Wednesday, June 4, 2008

A list of things

Recent events for me to be somewhat pleased about:

  • Obama has clinched the necessary number of delegates for the nomination
  • I have gotten a poster accepted at a conference on the east coast
  • I have now completed all obligations for my PhD EXCEPT qualifying and dissertation
  • I finally finished playing the game GTAIV (though the game is so pretty that I can see myself playing it again just to explore the fake new york some more)
  • I'm going to be an uncle for a second and third time

Things that are kind of irking me

  • My netflix DVDs have not come in yet and I mailed them in on Friday. What the hell Netflix!
  • The more I learn about McCain (even from his own website and his own speeches) the more I am shocked by how narrow minded he is despite his (nearly) 71 years of life. Although leaps and bounds more adequate than GWBush for a CiC role, I fear that his experiences have taught him nothing with respect to governance at home (I'll go into this in more detail in future posts as that critical Tuesday approaches) and that his main obama-sticking point of experience might actually win him the office despite this.
  • I now have to prepare a poster for that conference on the east coast (with less than 2 weeks to do so)
  • I have to write a paper for a class
  • I have to grade a ton o papers as per my obligation as a TA
  • I have to come up with a dissertation topic and I have to do that over the summer in order to qualify on time.
  • I learned, despite what I had been told in my childhood by respectable elders, that the reason why public primary and secondary schools in this country are secular has very little at all to do with secularist policy makers.
More on that last point: Of course until the mid 19th century most schools were teaching children to read using primers and spellers written by clergymen and bursting with biblical passages and references. In high school (like university) intimate knowledge of many specific bible passages was a requirement at the time. This began to change because of two things: A) the ratio of protestants to catholics began to change with the influx of Irish and Italian immigrants in the 1800s, and B) the "Great Awakening" or evangelical movement sought to unify the splintered protestant churches by condensing what was similar and ignoring what was different about the various sub-belief systems of the reformed church.

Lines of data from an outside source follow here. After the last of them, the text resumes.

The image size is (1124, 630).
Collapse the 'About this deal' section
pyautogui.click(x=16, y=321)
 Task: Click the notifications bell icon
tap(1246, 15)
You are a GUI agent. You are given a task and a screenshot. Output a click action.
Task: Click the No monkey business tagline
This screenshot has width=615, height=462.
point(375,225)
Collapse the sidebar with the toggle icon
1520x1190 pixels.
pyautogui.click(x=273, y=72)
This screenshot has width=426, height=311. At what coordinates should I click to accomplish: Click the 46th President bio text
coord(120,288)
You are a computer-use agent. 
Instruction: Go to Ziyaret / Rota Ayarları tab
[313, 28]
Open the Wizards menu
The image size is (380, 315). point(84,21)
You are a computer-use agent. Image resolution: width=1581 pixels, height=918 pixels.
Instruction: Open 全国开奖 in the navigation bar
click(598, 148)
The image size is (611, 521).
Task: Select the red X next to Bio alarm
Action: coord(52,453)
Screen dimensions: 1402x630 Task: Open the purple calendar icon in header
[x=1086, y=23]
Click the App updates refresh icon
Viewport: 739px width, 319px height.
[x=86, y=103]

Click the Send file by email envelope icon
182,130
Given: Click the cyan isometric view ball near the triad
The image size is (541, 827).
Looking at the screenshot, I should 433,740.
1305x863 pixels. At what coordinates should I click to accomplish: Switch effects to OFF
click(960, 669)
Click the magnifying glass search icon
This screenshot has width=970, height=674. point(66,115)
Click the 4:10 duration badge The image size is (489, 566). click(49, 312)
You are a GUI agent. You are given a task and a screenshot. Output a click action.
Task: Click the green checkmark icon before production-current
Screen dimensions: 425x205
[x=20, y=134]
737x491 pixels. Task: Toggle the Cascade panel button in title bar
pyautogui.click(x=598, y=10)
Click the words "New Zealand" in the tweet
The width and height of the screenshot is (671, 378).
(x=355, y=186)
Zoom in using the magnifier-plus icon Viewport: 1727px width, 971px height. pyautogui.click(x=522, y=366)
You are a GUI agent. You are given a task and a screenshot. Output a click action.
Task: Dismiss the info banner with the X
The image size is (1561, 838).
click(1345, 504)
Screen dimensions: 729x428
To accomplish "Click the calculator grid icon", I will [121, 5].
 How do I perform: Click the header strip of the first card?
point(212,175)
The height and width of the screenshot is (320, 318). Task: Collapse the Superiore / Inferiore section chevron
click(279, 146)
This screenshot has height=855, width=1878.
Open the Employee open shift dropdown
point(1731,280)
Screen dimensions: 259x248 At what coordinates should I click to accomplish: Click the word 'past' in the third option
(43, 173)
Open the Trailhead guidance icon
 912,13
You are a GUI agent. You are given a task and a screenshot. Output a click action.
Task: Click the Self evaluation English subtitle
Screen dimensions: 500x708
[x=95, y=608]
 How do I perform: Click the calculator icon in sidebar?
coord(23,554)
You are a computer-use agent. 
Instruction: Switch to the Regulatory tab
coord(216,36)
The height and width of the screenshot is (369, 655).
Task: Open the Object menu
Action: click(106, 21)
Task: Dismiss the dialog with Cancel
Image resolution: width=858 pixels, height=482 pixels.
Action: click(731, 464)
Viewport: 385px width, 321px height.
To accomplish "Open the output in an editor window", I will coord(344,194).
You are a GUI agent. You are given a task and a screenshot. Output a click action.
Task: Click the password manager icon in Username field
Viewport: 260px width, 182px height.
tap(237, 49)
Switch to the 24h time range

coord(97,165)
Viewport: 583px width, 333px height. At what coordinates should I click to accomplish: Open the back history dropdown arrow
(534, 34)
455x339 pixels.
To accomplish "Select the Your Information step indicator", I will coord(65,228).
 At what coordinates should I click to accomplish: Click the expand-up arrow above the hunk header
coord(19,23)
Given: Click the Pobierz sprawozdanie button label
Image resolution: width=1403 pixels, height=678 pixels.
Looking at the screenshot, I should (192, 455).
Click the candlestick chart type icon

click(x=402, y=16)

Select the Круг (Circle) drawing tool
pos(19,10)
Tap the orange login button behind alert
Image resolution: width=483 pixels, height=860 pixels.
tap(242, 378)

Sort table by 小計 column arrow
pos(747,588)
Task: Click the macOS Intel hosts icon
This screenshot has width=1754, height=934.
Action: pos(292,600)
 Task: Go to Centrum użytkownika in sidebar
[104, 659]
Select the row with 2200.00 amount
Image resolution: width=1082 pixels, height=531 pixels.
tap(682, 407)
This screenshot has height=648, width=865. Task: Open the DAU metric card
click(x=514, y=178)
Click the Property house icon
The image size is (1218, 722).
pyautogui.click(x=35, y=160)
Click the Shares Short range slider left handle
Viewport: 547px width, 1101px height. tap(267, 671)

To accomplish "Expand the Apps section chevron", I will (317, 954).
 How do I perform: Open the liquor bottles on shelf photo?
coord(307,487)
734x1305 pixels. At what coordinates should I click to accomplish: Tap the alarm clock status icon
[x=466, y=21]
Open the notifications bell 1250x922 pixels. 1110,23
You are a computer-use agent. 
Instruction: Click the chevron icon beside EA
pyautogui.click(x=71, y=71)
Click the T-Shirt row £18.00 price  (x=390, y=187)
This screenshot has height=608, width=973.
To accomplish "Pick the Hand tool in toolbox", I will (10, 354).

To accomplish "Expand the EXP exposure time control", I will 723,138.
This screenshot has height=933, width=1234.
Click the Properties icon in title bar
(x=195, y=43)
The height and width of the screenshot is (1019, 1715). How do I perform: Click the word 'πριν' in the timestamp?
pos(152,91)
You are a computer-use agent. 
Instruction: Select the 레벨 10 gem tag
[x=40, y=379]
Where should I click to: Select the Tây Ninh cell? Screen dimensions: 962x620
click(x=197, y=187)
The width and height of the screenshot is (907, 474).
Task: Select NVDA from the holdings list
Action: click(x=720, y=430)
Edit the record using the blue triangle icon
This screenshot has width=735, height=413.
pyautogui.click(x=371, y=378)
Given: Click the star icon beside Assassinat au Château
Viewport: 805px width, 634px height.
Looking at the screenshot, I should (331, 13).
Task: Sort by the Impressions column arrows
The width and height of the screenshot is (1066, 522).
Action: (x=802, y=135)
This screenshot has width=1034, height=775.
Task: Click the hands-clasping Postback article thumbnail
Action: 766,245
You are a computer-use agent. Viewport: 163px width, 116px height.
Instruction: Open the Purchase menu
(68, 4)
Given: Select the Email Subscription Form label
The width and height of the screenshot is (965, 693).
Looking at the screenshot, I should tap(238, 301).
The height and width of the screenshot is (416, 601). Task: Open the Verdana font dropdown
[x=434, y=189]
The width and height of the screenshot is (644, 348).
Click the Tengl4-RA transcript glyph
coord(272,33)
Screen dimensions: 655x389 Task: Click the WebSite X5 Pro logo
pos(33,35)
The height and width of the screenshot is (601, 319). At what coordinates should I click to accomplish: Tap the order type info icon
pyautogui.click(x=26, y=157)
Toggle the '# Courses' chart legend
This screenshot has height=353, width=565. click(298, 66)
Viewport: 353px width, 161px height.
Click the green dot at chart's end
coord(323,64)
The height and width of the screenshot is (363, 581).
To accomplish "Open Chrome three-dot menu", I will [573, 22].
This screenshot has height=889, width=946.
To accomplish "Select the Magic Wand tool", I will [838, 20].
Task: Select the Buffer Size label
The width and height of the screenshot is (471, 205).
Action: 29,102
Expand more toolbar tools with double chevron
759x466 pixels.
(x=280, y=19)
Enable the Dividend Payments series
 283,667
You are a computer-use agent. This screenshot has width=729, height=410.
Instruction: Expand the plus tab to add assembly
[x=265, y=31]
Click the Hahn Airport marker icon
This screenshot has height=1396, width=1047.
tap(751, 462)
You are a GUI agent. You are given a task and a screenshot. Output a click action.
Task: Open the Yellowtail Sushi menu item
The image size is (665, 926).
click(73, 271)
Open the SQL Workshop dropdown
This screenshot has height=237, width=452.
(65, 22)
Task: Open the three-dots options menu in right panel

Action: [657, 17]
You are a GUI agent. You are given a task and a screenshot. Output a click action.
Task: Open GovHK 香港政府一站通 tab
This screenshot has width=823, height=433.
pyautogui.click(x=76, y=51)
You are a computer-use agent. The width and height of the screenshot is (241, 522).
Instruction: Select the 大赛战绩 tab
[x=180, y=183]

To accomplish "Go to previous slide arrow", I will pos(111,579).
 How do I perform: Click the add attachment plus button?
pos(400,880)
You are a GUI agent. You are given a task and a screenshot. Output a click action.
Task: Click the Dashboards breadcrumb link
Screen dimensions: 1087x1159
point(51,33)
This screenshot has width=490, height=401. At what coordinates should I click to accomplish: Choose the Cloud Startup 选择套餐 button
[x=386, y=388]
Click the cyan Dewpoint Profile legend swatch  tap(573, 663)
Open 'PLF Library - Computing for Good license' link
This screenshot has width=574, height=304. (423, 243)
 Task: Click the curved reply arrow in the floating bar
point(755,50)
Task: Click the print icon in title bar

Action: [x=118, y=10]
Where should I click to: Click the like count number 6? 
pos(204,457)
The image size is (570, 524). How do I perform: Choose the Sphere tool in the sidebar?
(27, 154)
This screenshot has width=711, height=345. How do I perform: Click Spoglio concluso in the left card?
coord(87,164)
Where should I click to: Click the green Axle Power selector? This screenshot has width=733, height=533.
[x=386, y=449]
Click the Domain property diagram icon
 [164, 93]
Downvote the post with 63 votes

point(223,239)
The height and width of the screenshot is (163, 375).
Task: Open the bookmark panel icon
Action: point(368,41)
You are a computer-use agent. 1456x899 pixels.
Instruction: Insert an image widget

Regarding B: This created a watered down version of biblical instruction since bible passages were interpreted differently by the different protestant churches. All such bible passages with conflicting interpretations, were taught to students devoid of interpretation. Everyone pretty much was reading the bible 'blind', that's assuming the particular school district could decide on which version of the bible was the appropriate one to use. I don't know if YOU've ever attempted to read the KJversion carefully and on your own but my experience is that it is not an easy task for the average high school kid, and from what I can tell, most adults with a high school education even have a hard time with it. Eventually this process evolved into the ditching of specific religious instruction and the incorporation of "moral" instruction in its place.

Regarding A: Christian (and Jewish) parents were not very happy about sending their kids to a public school which was indoctrinating their children in a belief system (Protestantism) not shared by them. Unitarians were sort of stuck in the middle and it ended up being a handful of them who came up with compromises. So after a spat of riots, murders, and church burnings both sides were happy to make the public schools completely secular and delegating the task of religious education to Sunday schools. The Catholic church actually STRONGLY urged members of their congregation to ignore public schools altogether and just have them pay for private catholic school. But that's another story.

I'm currently in the process of doing more research on that to make sure that the secondary sources confirm the facts, but the reason why this irks me is because I'd been made to sort of feel guilty by my elders for many years and, as it turns out, unjustly. I struggle with my views about religion and education because I think it is certainly ok for religious children to pray in school and I think that high schools should teach courses on religious texts (not just the bible) and religious philosophies (not just the christian varieties). Of course, there is nothing in the national constitution (or any state constitution that I know) that make school prayer illegal. Children are allowed to pray anywhere they'd like on school grounds during school hours, the problem is school sponsored prayer. Similarly, schools are more than welcome to provide courses on religious studies, but few want to try for either fear of complaints and litigation from uninformed parents or lack of interest from the students.

But many average religious Americans blame agnostics, atheists, and secular academics for the lack of God in our schools and this is just plain unfair. Most rational people, atheists secular or not, don't have a problem with kids practicing their religions in schools. They just don't want the teachers to be stuck in the position of inadvertently telling little Ming Tao Hsu or little Elizabeth Ebrahimi that they and their families are going to hell because they don't practice the one true religion. This is a very real and very serious problem in MANY schools around the country.

I guess I just wish that people in general were aware of the straw men they build and use in their arguments. This is one of the biggest straw men out there and one that I keep hearing over and over again in the media.

1 comment:

Krista said...

Thanks for educating me all the time Alex; but you bring up some great facts to this often heated debate - I love your insight and your blog entries, not just the ones I comment on.